3. Three types of craving
The text explains taṇhā well:
Kāma-taṇhā
Craving for sensual pleasure.
Examples:
food
music
touch
visual beauty
Bhava-taṇhā
Craving for continuation, becoming, existence.
Examples:
wanting happiness to continue
wanting identity to persist
wanting “me” to remain
This is subtler.
Even meditation bliss can become bhava-taṇhā.
Vibhava-taṇhā
Craving for annihilation, non-existence, removal.
Examples:
“I want this pain gone”
“I want this person gone”
“I don’t want to feel this”
This often hides inside aversion.
These three map directly onto much of human motivation.
4. The practical mechanism: feeling becomes suffering through reaction
This is perhaps the most important practical point:
Physical pain ≠ suffering.
The sequence is:
Pain → resistance → mental proliferation → suffering.
Example:
knee pain while sitting
aversion arises
fear arises
thoughts arise (“this is bad”)
identity forms (“my pain”)
This becomes dukkha.
Without reaction:
Pain remains.
Suffering is greatly reduced.
This is very close to the famous “two arrows” teaching in Sallatha Sutta:
First arrow = physical pain
Second arrow = mental resistance
Meditation trains you not to fire the second arrow.
5. Sāmisa vs nirāmisa vedanā
This is an important distinction.
Sāmisa vedanā (“with flesh” / conditioned by defilement)
Not merely sensation itself, but sensation mixed with:
greed
aversion
delusion
Example:
Pleasure + wanting more.
Pain + hatred.
Neutrality + dullness.
Nirāmisa vedanā (“without flesh” / unworldly)
Feeling known clearly without defilement.
Example:
Pain is just pressure, heat, vibration.
Pleasure is just pleasantness.
Neutrality is just subtle sensation.
This is where liberation begins.
6. The deconstruction of “body”
A strong vipassanā insight in this article:
What is “head”?
Conventionally:
head.
Phenomenologically:
pressure
warmth
tingling
movement
pulsing
The label “head” is perception (saññā).
The raw data is sensation.
This aligns with the five aggregates (pañcakkhandha):
form
feeling
perception
formations
consciousness
Phenomenology would describe this as pre-conceptual observation.
Buddhism goes further by linking this to non-self.

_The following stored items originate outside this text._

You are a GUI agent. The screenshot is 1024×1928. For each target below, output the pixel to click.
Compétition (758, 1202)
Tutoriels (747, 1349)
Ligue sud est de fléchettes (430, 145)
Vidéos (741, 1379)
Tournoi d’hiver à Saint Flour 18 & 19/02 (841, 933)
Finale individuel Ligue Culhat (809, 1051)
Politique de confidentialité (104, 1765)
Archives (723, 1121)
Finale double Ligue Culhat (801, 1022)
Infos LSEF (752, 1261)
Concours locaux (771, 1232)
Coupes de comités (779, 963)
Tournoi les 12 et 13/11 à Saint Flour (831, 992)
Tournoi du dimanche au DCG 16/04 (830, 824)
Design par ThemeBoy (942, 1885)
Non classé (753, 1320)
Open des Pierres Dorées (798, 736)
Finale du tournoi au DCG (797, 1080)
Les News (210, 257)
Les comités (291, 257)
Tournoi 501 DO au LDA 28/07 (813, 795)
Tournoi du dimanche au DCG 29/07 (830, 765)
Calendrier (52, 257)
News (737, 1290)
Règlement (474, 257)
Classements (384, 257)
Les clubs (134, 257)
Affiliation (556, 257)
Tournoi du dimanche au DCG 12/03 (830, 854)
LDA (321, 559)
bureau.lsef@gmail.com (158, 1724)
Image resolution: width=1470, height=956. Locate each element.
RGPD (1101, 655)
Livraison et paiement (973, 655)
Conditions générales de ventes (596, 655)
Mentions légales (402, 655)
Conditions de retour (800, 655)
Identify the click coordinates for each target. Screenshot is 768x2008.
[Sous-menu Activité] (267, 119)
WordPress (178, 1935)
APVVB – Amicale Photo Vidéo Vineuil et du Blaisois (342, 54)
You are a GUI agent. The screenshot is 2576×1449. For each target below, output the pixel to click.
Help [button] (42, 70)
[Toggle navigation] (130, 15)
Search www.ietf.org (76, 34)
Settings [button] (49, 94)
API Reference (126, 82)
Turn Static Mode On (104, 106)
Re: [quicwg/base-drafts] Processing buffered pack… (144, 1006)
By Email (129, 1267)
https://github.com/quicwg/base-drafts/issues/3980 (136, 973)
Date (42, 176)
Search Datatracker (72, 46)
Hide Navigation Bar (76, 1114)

7. Strong point: the middle way
The article correctly rejects two extremes:
Indulgence:
“Feed the craving.”
Result:
temporary relief, continued bondage.
Suppression:
“Force it away.”
Result:
latent craving remains.
The Buddha’s middle way:
Observe.
Understand.
Do not identify.
Do not react.
This is the core of vipassanā.
8. One place needing doctrinal correction
The article says:
“The Buddha says there are five types of attachment: rūpa upādāna, vedanā upādāna…”
This is not standard.
The Buddha classically teaches four upādānas:
kāmupādāna (sensual clinging)
diṭṭhupādāna (views)
sīlabbatupādāna (rites/rituals)
attavādupādāna (self-doctrine)
The five listed in the article resemble the five aggregates subject to clinging (pañcupādānakkhandhā), not five types of clinging.
Important distinction.
9. The meditation method itself
In practice:
Sit.
Observe:
heat
pressure
tingling
throbbing
numbness
subtle vibration
When pleasant sensation appears:
know “pleasant.”
When unpleasant appears:
know “unpleasant.”
When neutral appears:
know “neutral.”
Do not:
chase
suppress
narrate
personalize
This is vedanāsu vedanānupassī.
10. Why this matters for liberation
Because feeling is the gateway.
Ordinary chain:
contact → feeling → craving → clinging → becoming → suffering
Liberative chain:
contact → feeling → mindfulness → wisdom → non-craving → release
That’s the transformation.
This is why the Buddha placed such emphasis on direct observation.
As Gautama Buddha repeatedly taught:
Not by controlling the world,
but by understanding experience.
And feeling is where that understanding becomes immediate.